_Collected data entries_:
◇ ◇ ◇ ◇

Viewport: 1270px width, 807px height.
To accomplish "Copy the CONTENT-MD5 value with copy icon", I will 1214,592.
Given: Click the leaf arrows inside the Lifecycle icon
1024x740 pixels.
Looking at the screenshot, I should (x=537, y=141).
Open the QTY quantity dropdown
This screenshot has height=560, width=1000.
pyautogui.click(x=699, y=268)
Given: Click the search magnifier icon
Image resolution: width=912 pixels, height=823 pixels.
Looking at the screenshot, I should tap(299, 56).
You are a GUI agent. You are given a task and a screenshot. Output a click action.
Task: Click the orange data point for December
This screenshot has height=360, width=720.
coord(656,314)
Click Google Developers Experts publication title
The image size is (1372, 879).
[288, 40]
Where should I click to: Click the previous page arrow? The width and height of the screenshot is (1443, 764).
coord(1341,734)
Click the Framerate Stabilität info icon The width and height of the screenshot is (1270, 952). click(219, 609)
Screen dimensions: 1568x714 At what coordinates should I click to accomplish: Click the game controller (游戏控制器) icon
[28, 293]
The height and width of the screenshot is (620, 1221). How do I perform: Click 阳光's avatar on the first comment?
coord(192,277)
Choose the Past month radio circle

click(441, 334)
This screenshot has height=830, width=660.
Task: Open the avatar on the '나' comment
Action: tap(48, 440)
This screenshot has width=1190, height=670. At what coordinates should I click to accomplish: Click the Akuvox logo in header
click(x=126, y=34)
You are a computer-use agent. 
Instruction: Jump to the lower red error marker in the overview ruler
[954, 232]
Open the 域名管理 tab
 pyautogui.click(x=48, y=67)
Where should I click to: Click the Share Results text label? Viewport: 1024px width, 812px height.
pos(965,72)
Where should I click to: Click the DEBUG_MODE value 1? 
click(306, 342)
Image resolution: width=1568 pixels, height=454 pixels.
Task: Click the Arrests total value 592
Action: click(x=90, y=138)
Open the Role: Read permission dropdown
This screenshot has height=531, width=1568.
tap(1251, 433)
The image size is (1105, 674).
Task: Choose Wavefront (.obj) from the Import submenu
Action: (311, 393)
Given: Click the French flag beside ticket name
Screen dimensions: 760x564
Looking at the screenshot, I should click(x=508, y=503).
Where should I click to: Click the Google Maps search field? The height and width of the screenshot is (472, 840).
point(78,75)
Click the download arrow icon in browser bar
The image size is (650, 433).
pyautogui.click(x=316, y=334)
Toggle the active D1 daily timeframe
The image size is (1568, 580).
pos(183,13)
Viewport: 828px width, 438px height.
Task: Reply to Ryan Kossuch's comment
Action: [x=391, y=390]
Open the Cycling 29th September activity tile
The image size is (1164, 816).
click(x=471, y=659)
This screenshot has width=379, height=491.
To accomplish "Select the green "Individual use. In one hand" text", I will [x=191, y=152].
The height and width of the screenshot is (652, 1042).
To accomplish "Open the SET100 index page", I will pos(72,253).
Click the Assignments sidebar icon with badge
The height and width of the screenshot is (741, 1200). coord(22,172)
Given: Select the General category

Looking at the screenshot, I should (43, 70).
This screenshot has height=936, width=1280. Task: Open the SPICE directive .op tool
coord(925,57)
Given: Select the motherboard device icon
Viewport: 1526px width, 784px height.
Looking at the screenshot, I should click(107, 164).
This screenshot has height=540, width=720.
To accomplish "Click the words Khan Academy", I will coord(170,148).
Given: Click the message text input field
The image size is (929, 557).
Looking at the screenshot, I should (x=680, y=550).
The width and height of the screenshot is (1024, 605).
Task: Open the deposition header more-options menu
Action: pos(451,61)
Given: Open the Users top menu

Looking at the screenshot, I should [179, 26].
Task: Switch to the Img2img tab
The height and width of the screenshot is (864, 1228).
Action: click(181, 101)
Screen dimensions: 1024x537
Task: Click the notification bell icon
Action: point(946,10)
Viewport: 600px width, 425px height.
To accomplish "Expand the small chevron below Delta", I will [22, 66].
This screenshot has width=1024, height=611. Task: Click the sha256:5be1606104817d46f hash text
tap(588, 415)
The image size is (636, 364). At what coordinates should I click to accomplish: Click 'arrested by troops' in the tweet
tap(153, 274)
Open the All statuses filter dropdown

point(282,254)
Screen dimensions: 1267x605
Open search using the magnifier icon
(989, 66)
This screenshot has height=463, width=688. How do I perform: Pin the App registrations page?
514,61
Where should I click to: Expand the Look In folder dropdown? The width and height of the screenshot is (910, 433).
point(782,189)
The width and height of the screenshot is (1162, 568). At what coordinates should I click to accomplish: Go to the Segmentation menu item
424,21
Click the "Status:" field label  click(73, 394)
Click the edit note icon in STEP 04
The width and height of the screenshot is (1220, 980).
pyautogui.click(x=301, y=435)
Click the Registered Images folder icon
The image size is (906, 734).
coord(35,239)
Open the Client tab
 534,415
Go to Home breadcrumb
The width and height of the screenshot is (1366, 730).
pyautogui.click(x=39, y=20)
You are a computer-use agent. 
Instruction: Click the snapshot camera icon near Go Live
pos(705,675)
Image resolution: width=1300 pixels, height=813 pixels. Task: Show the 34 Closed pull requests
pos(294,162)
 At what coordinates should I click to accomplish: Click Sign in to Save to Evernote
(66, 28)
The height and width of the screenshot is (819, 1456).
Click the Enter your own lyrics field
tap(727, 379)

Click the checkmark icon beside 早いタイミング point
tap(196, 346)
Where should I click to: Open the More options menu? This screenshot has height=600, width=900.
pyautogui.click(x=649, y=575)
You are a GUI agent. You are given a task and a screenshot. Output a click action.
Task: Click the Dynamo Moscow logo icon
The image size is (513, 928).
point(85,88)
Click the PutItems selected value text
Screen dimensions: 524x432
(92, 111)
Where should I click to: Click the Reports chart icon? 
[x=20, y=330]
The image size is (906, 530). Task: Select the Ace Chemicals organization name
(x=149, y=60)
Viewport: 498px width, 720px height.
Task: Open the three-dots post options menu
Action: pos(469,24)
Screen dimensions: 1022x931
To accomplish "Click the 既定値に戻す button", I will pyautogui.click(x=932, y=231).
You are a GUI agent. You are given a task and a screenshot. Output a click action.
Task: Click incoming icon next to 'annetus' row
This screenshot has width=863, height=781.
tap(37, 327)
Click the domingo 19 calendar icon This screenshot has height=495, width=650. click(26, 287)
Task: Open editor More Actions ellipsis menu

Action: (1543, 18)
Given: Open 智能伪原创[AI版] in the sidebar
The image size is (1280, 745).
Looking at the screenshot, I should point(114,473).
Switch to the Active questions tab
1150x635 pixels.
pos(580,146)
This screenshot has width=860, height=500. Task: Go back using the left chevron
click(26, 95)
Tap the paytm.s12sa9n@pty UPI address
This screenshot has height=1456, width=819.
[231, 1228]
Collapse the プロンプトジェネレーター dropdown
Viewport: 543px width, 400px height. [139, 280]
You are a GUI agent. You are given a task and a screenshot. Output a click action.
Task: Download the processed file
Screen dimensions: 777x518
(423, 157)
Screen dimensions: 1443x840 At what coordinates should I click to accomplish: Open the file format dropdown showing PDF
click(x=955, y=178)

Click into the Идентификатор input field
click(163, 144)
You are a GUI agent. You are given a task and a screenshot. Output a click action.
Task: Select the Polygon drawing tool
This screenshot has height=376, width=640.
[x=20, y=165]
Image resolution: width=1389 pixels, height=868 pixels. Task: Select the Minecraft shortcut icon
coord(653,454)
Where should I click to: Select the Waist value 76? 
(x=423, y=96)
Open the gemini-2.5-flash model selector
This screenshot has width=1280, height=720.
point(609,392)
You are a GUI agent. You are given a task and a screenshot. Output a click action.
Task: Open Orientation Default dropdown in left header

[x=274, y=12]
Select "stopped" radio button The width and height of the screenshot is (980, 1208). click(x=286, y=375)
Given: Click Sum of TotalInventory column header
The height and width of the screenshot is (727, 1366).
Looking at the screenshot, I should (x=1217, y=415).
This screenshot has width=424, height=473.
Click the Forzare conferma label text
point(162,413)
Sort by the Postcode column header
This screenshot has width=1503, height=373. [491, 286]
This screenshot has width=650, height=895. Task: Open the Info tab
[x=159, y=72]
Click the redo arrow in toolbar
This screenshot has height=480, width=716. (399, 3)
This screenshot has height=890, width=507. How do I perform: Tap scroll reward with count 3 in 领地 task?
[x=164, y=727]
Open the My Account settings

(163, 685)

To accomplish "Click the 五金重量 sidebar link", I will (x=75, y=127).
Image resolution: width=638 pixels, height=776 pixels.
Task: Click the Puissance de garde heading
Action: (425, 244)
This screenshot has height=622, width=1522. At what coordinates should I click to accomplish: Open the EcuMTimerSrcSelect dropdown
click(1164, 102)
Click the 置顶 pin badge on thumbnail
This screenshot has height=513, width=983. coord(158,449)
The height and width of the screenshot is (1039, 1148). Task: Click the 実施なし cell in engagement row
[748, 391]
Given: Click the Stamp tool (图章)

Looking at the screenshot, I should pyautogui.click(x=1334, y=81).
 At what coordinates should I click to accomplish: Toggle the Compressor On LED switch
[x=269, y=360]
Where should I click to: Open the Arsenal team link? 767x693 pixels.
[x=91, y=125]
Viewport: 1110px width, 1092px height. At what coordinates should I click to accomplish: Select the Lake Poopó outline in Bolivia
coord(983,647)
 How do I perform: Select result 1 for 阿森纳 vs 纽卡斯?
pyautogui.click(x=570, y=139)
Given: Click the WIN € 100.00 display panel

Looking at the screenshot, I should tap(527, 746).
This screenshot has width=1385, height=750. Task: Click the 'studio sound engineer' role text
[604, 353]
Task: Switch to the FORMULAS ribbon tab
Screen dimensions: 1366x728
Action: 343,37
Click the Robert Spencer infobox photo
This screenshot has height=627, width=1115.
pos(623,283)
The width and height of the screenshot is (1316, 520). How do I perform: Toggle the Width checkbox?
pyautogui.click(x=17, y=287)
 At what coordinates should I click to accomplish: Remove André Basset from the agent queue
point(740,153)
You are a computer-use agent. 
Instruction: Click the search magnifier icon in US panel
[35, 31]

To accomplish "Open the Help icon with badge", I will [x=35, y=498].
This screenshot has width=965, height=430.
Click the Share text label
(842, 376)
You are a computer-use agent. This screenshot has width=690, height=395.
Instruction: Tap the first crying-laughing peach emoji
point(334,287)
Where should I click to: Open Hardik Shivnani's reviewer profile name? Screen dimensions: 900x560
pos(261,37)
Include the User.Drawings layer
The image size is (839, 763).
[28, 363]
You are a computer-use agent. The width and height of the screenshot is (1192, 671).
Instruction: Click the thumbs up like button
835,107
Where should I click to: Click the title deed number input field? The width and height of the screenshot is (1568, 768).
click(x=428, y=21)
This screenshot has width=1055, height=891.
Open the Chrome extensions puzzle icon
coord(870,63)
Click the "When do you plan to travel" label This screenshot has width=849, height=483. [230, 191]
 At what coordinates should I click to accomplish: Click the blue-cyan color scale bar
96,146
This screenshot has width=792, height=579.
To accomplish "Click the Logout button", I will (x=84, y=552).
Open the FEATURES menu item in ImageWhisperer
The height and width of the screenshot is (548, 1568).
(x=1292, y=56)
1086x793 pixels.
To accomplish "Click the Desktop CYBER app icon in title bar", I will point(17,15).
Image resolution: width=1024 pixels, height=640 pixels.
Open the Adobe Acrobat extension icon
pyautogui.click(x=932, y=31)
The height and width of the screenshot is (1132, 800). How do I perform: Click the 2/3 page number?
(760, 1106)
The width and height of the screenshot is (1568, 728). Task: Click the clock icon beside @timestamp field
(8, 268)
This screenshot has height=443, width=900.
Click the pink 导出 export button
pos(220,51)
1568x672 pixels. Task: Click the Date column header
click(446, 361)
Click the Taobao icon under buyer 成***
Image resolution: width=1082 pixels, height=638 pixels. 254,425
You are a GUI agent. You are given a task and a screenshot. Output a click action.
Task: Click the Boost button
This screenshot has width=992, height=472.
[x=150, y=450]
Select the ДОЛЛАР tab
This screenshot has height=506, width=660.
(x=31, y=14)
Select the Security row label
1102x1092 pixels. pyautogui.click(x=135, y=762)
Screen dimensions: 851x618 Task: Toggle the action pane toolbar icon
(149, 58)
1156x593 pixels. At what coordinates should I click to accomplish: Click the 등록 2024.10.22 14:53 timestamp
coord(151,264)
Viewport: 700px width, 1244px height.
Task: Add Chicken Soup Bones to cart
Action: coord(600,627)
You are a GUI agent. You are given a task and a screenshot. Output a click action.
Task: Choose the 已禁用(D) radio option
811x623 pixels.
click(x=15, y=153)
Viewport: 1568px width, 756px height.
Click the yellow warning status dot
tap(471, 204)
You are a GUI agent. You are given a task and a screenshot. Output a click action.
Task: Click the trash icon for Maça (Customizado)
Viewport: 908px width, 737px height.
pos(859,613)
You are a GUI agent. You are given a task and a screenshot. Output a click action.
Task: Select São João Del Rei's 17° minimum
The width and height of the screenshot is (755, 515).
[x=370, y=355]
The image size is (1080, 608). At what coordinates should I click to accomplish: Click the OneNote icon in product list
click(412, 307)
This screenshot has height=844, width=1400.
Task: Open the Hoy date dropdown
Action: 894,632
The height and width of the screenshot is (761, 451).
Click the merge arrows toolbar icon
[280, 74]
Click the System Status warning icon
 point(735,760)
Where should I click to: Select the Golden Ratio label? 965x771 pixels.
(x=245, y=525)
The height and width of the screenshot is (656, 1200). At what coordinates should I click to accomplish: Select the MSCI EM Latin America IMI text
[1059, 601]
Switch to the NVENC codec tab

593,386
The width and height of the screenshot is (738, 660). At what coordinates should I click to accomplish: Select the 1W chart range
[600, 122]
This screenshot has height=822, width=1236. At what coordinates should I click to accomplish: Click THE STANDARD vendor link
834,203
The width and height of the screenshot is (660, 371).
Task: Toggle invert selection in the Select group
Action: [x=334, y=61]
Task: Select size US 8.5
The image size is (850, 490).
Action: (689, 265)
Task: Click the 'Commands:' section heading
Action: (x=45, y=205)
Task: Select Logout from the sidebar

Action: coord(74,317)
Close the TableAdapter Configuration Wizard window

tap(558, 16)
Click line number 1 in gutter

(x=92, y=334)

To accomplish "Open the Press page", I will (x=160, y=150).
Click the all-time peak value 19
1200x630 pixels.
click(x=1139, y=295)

◇ ◇ ◇ ◇

_What you will do_: All that is needed is the exact run of lines above from the line containing "The height and width of the screenshot is (652, 1042)." through the line containing "Click the edit note icon in STEP 04", both of them included.

_Solved problem_:
The height and width of the screenshot is (652, 1042).
To accomplish "Open the SET100 index page", I will pos(72,253).
Click the Assignments sidebar icon with badge
The height and width of the screenshot is (741, 1200). coord(22,172)
Given: Select the General category

Looking at the screenshot, I should (43, 70).
This screenshot has height=936, width=1280. Task: Open the SPICE directive .op tool
coord(925,57)
Given: Select the motherboard device icon
Viewport: 1526px width, 784px height.
Looking at the screenshot, I should click(107, 164).
This screenshot has height=540, width=720.
To accomplish "Click the words Khan Academy", I will coord(170,148).
Given: Click the message text input field
The image size is (929, 557).
Looking at the screenshot, I should (x=680, y=550).
The width and height of the screenshot is (1024, 605).
Task: Open the deposition header more-options menu
Action: pos(451,61)
Given: Open the Users top menu

Looking at the screenshot, I should [179, 26].
Task: Switch to the Img2img tab
The height and width of the screenshot is (864, 1228).
Action: click(181, 101)
Screen dimensions: 1024x537
Task: Click the notification bell icon
Action: point(946,10)
Viewport: 600px width, 425px height.
To accomplish "Expand the small chevron below Delta", I will [22, 66].
This screenshot has width=1024, height=611. Task: Click the sha256:5be1606104817d46f hash text
tap(588, 415)
The image size is (636, 364). At what coordinates should I click to accomplish: Click 'arrested by troops' in the tweet
tap(153, 274)
Open the All statuses filter dropdown

point(282,254)
Screen dimensions: 1267x605
Open search using the magnifier icon
(989, 66)
This screenshot has height=463, width=688. How do I perform: Pin the App registrations page?
514,61
Where should I click to: Expand the Look In folder dropdown? The width and height of the screenshot is (910, 433).
point(782,189)
The width and height of the screenshot is (1162, 568). At what coordinates should I click to accomplish: Go to the Segmentation menu item
424,21
Click the "Status:" field label  click(73, 394)
Click the edit note icon in STEP 04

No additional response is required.